Although I knew this book was the second in a series, I hadn’t read the first, so I wasn’t really sure what to expect. It was very quickly clear (at least to me) that “The Eye of Nefertiti” is aimed at slightly older children – perhaps pre- or early-teen (though, if this is the case, it should be said that some of the language might be a touch coarse).
Straight away this book is light-hearted and fun, tinged with a great harmless humour throughout. Although it is a sequel, it is touted also as a “stand-alone” edition, but I did find the very token recap in its first chapter a touch vague, and I felt that perhaps more should have been made of the backstory; though this may be because of my more mature years - a younger audience might consider the backstory of less importance, and perhaps it doesn’t matter too much; “The Eye of Nefertiti” is about a talking cat, living with an Egyptian High Priest and the reincarnation of his Pharaoh in a baby, in modern-day New York - if the story of how they all got to this point is a tale for another book, then I won’t hold this against it. Immediately beyond the small reference to the prequel, the characters and the reader are thrown straight into Wrappa-Hamen’s (the cat) next set of high jinks.
The story is a touch tenuous, and never really seems to develop – in fact, it is so briefly outlined that it gets a touch lost; this book is essentially then “The Adventures of Wrappa-Hamen”, and the story is more of a direction than a solid factor. I think this is a bit of a shame, to be honest, because when the book is over, and the story has revealed itself fully, it is actually very good, with a strong sense of mysticism and a touch of evil, not to mention real poignancy and melancholy; I do feel Maria has done her lovely story an injustice by allowing its relevance to fade into obscurity behind Nefertiti’s light-hearted and slapstick monologue. I would have liked to have seen a lot more made of Nefertiti’s “deal” with Seth, and a much greater emphasis, at times, on the threat in the story. I know this may not have been the book Maria was trying to produce, but even in kids’ stories fear and danger are essential elements to fantasy (think Harry Potter, or even most Pixar movies), and a menacing adversary would have improved it. I do feel the book served more of a purpose to satisfy Maria’s own fun and enjoyment, as well as her love of ancient Egypt and cats, as well as our own city of Bath; of course, this is great: writing should be about having fun. It’s always nice to see authors writing about things they like, and revelling in their childhood interests, particularly if their intention is to encourage today’s children to share in their enthusiasm.

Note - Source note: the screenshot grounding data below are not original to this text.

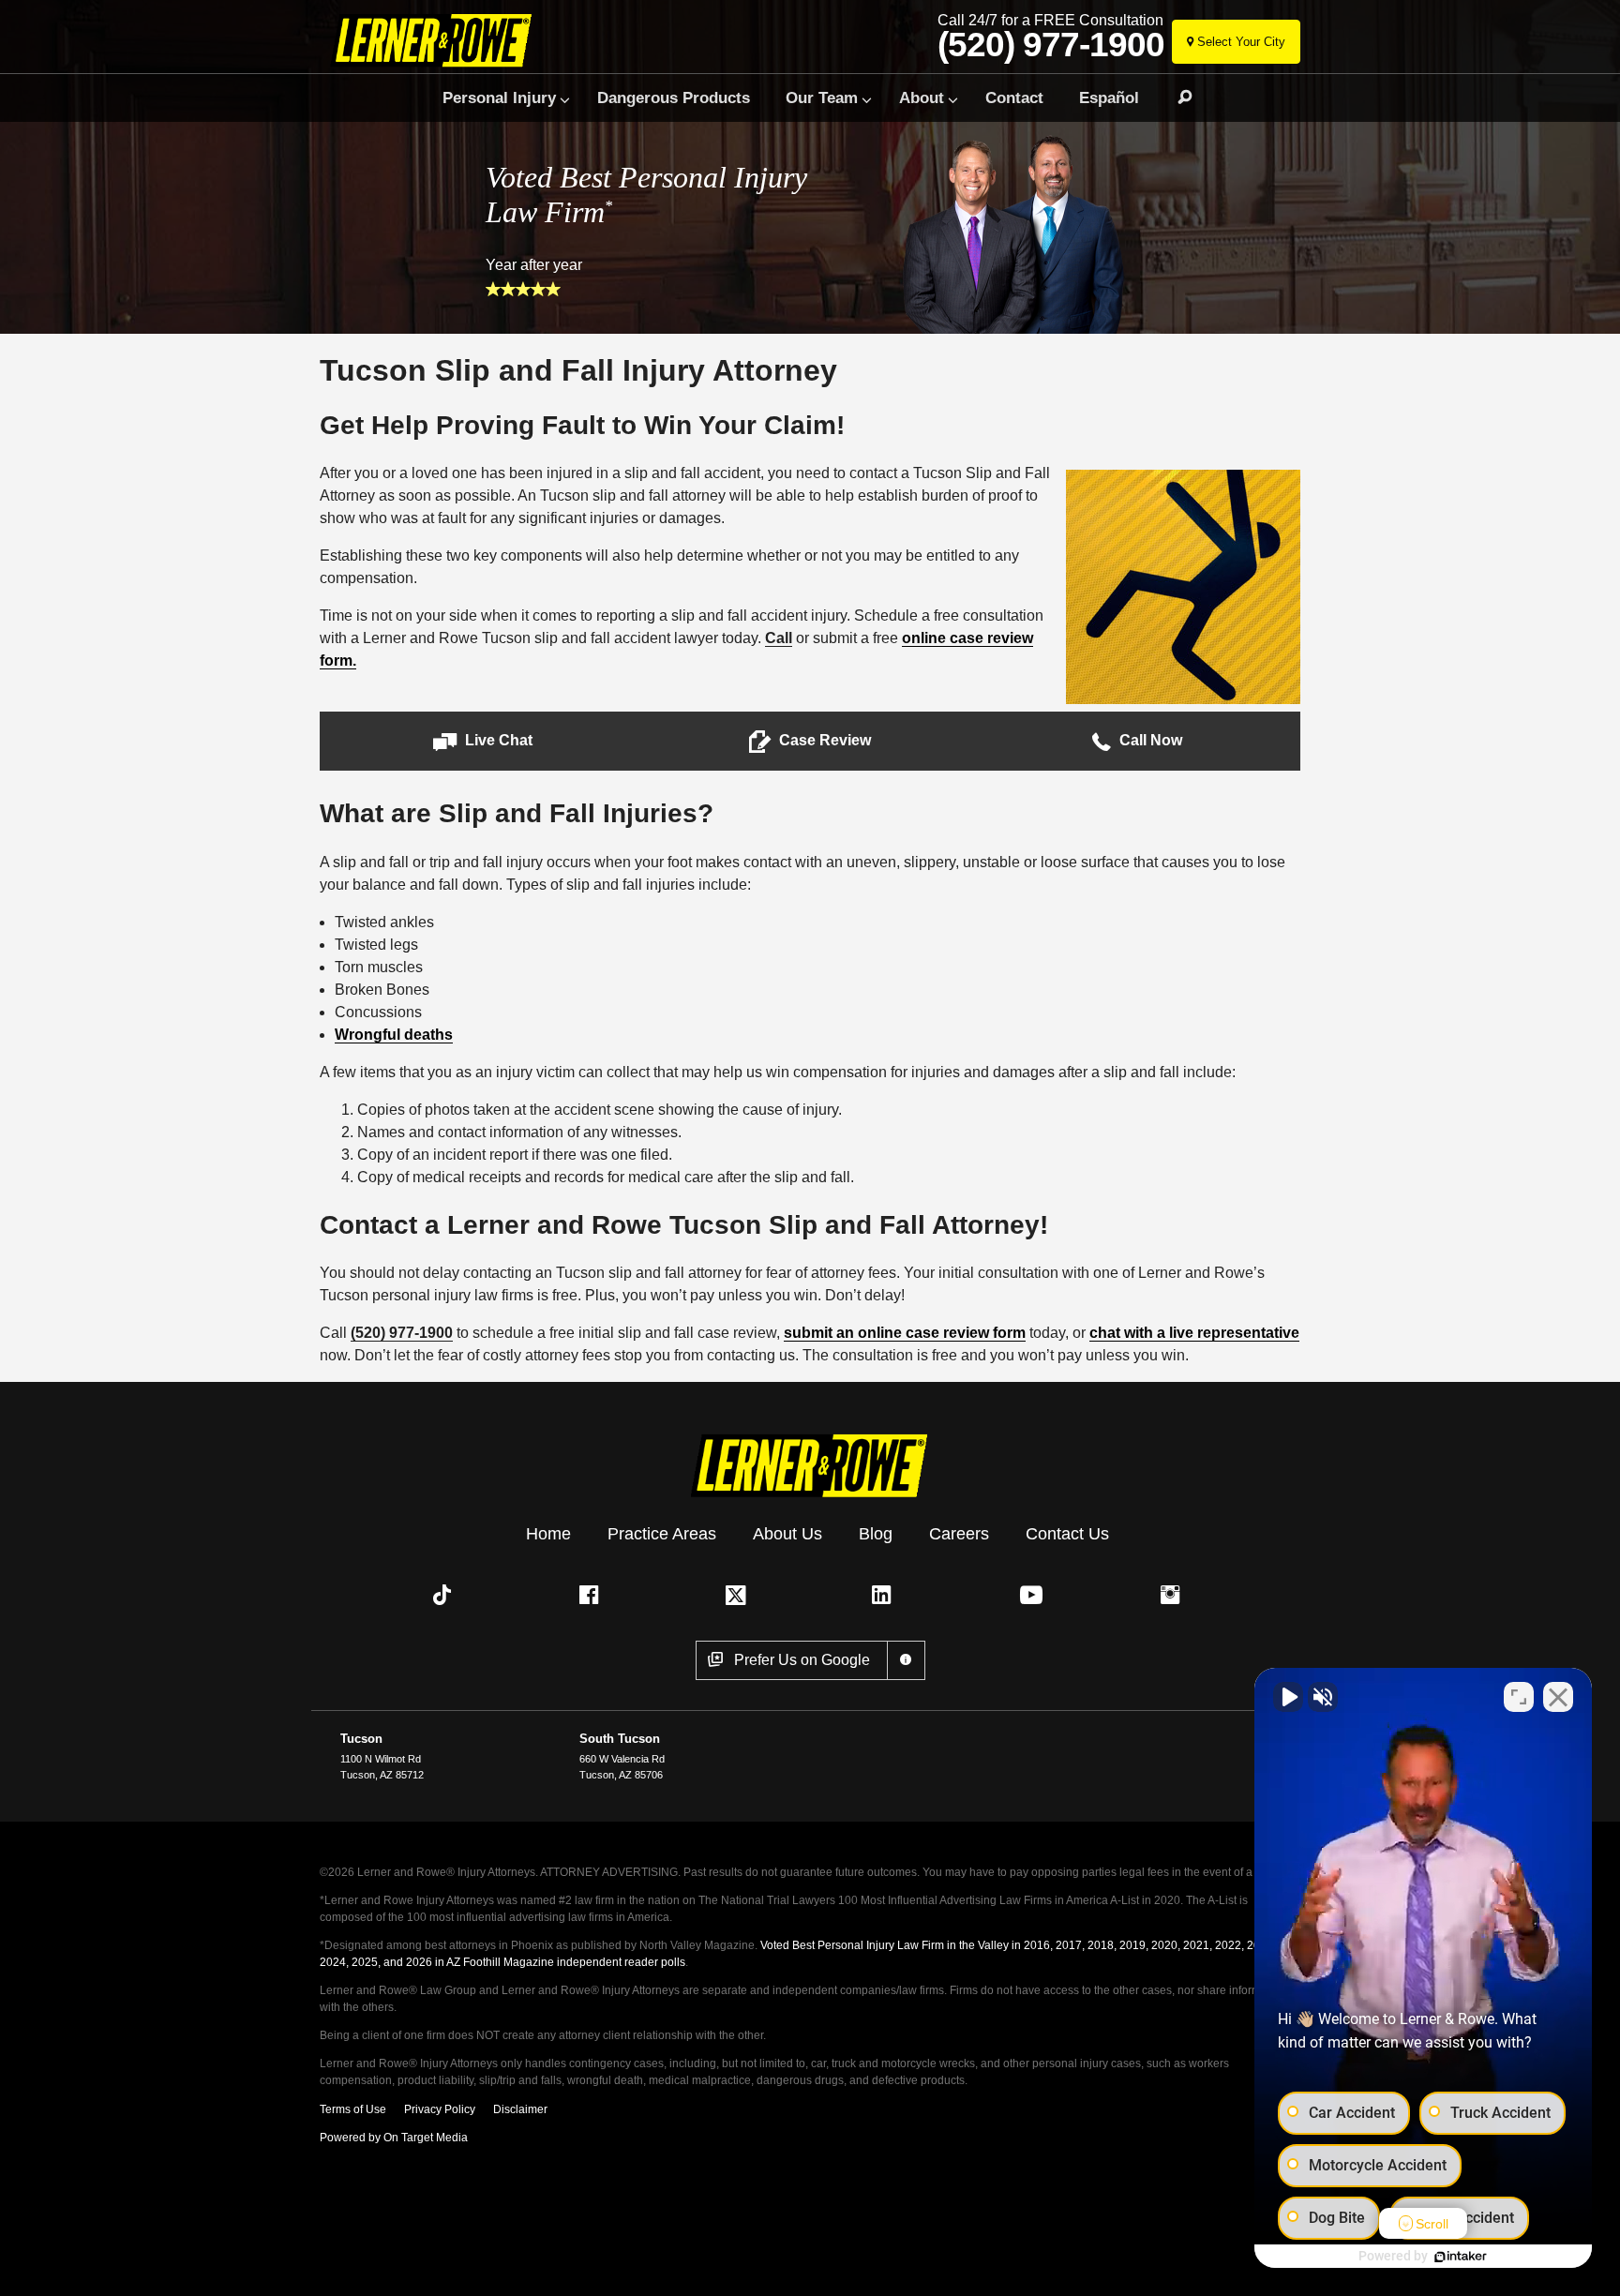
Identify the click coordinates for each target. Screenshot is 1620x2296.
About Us (787, 1533)
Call (778, 638)
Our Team (822, 97)
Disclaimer (520, 2109)
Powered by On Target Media (394, 2137)
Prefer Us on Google (802, 1660)
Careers (959, 1533)
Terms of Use (353, 2109)
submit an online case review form (905, 1333)
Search (1176, 97)
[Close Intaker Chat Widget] (1558, 1697)
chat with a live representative (1194, 1333)
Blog (875, 1533)
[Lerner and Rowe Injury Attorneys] (438, 39)
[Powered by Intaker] (1460, 2256)
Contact (1014, 97)
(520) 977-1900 (1051, 45)
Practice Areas (662, 1533)
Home (548, 1533)
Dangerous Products (673, 97)
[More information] (906, 1660)
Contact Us (1067, 1533)
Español (1109, 97)
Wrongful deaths (394, 1035)
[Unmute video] (1288, 1697)
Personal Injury (499, 97)
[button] (483, 741)
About (921, 97)
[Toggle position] (1519, 1697)
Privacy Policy (439, 2109)
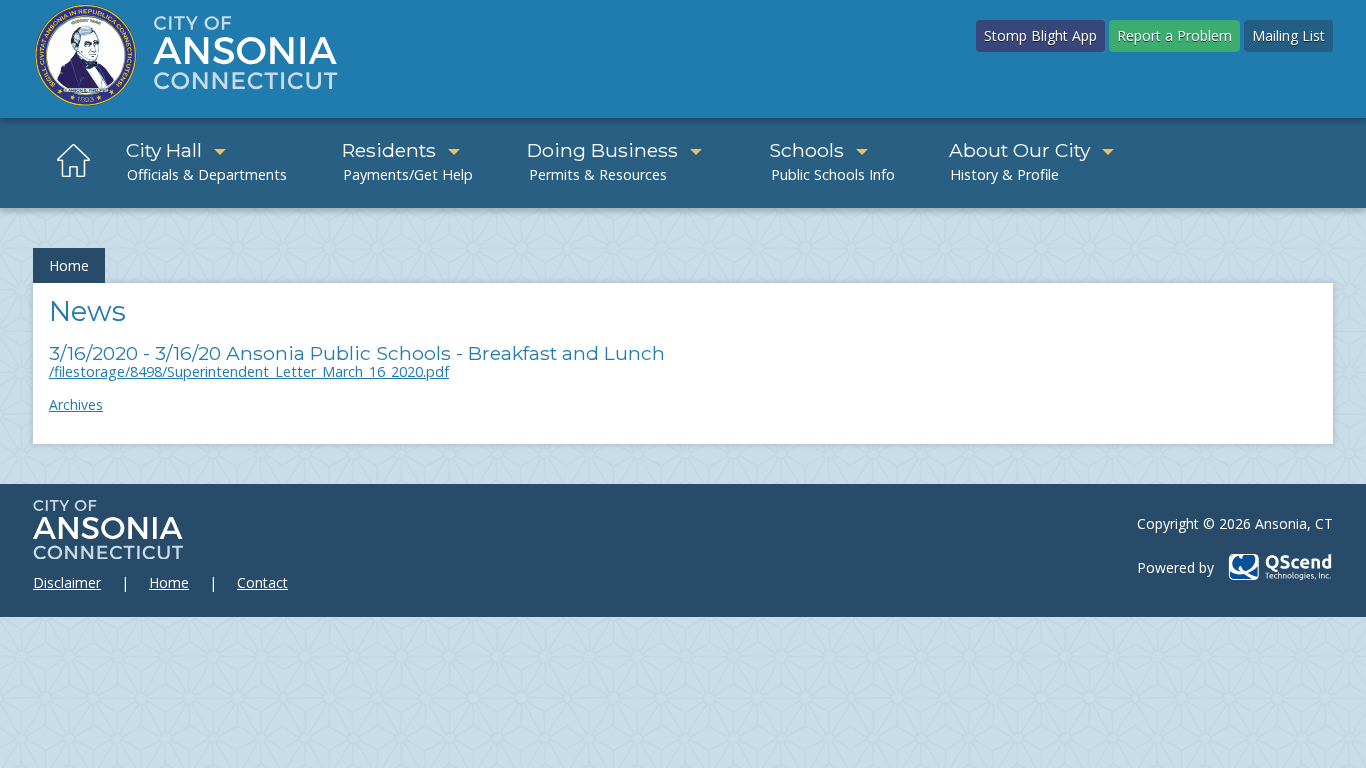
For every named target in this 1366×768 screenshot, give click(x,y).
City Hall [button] (164, 150)
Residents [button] (389, 150)
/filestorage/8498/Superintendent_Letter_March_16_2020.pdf (249, 371)
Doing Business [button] (602, 150)
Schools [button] (806, 150)
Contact (262, 582)
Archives (76, 404)
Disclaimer (67, 582)
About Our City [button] (1019, 150)
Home (69, 265)
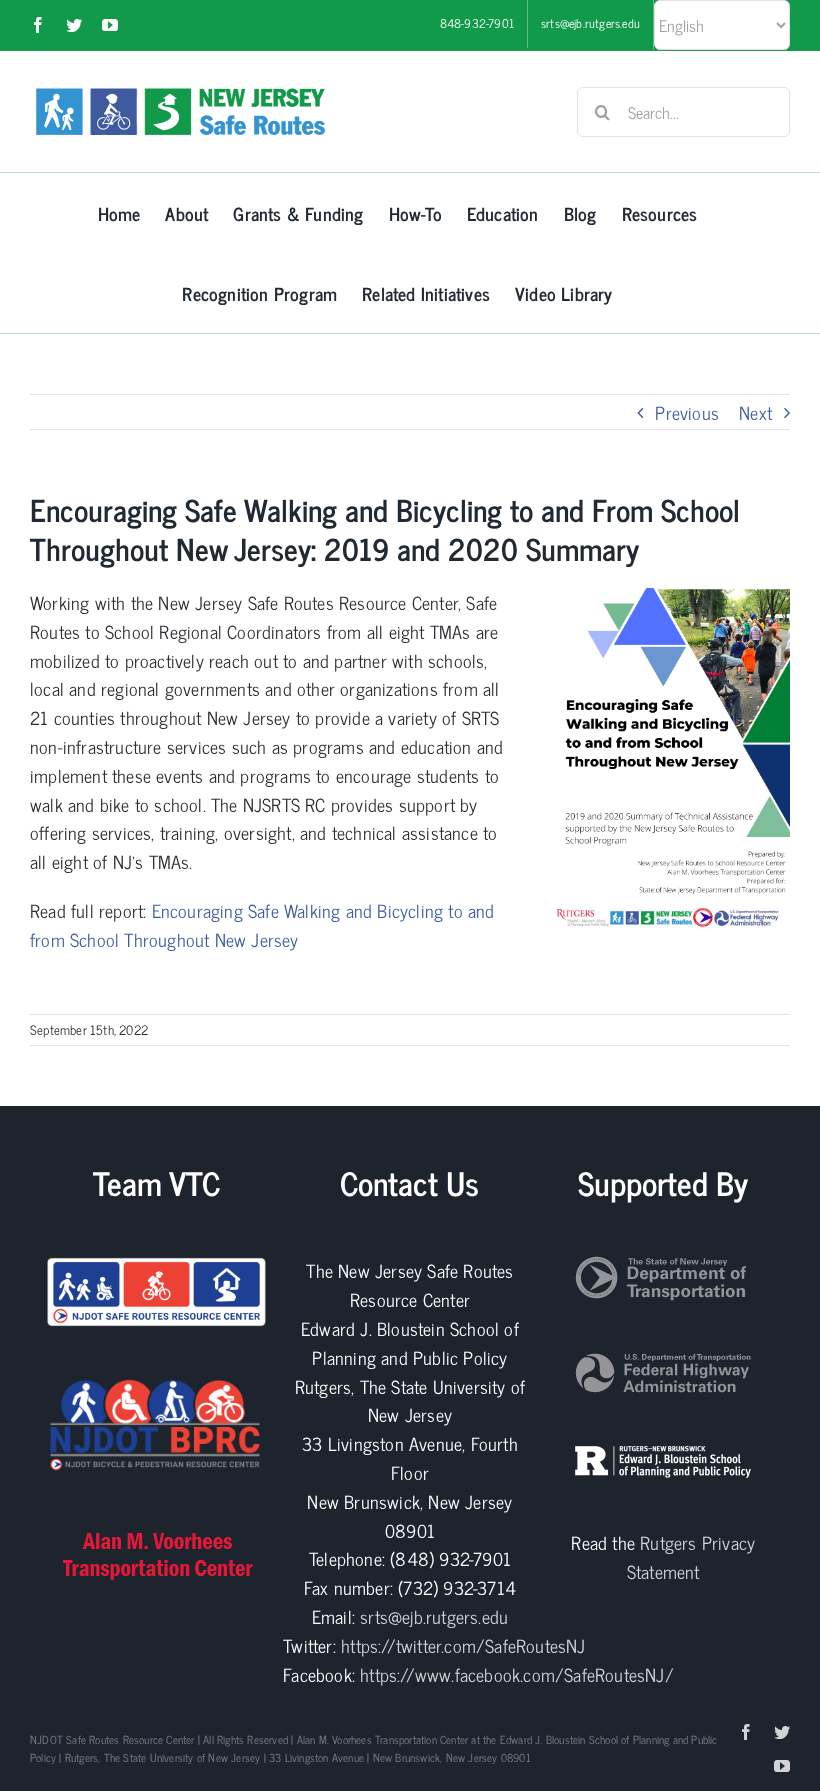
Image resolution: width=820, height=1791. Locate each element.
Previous (687, 412)
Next (755, 412)
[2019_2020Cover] (668, 597)
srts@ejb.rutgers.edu (434, 1616)
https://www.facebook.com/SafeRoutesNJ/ (517, 1674)
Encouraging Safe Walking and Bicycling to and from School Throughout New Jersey (262, 924)
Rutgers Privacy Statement (691, 1556)
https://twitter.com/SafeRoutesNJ (463, 1645)
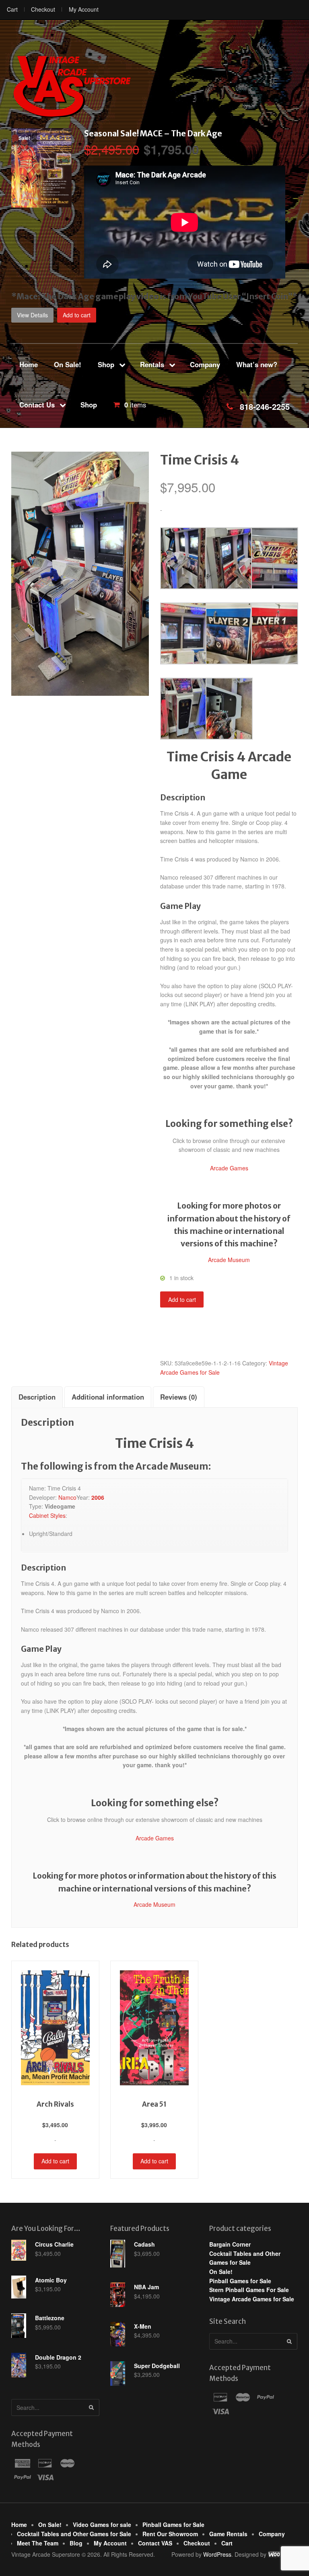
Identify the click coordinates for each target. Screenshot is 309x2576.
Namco (67, 1497)
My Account (84, 9)
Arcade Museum (229, 1260)
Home (28, 364)
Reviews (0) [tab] (178, 1397)
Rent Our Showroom (170, 2534)
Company (205, 364)
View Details (32, 315)
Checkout (43, 9)
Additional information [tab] (108, 1397)
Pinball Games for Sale (240, 2281)
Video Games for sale (102, 2524)
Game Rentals (228, 2534)
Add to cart (77, 315)
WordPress (217, 2554)
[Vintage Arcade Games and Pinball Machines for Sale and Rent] (71, 86)
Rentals (152, 364)
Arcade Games (229, 1168)
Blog (76, 2543)
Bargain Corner (230, 2244)
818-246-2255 (265, 406)
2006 (97, 1497)
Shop (106, 364)
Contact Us (37, 404)
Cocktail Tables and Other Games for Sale (74, 2534)
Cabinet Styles (47, 1515)
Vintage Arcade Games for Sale (251, 2299)
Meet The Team (37, 2543)
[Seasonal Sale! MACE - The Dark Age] (41, 203)
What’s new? (256, 364)
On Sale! (67, 364)
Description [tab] (37, 1397)
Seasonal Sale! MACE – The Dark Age (153, 133)
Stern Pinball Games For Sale (249, 2290)
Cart (12, 9)
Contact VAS (155, 2543)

Maria Luisa Lang is a good author, who paints the words onto the page with a big brush and happy colours (metaphorically, of course, not literally). She has a nice turn of phrase, her visuals are great, and her descriptions simple yet vivid – whether it be ancient Egypt, Bath or Central Park, she places the reader right there with Wrappa-Hamen; furthermore, in Maria’s book, it always feels sunny. The prose is a little basic, but of course that is probably well suited to what I assume is its target audience. There are one or two editing errors, which Maria would be well to remedy, but, other than this, her writing is great, and a lot of fun; “The Eye of Nefertiti” was, I’ll admit, a pleasure to read.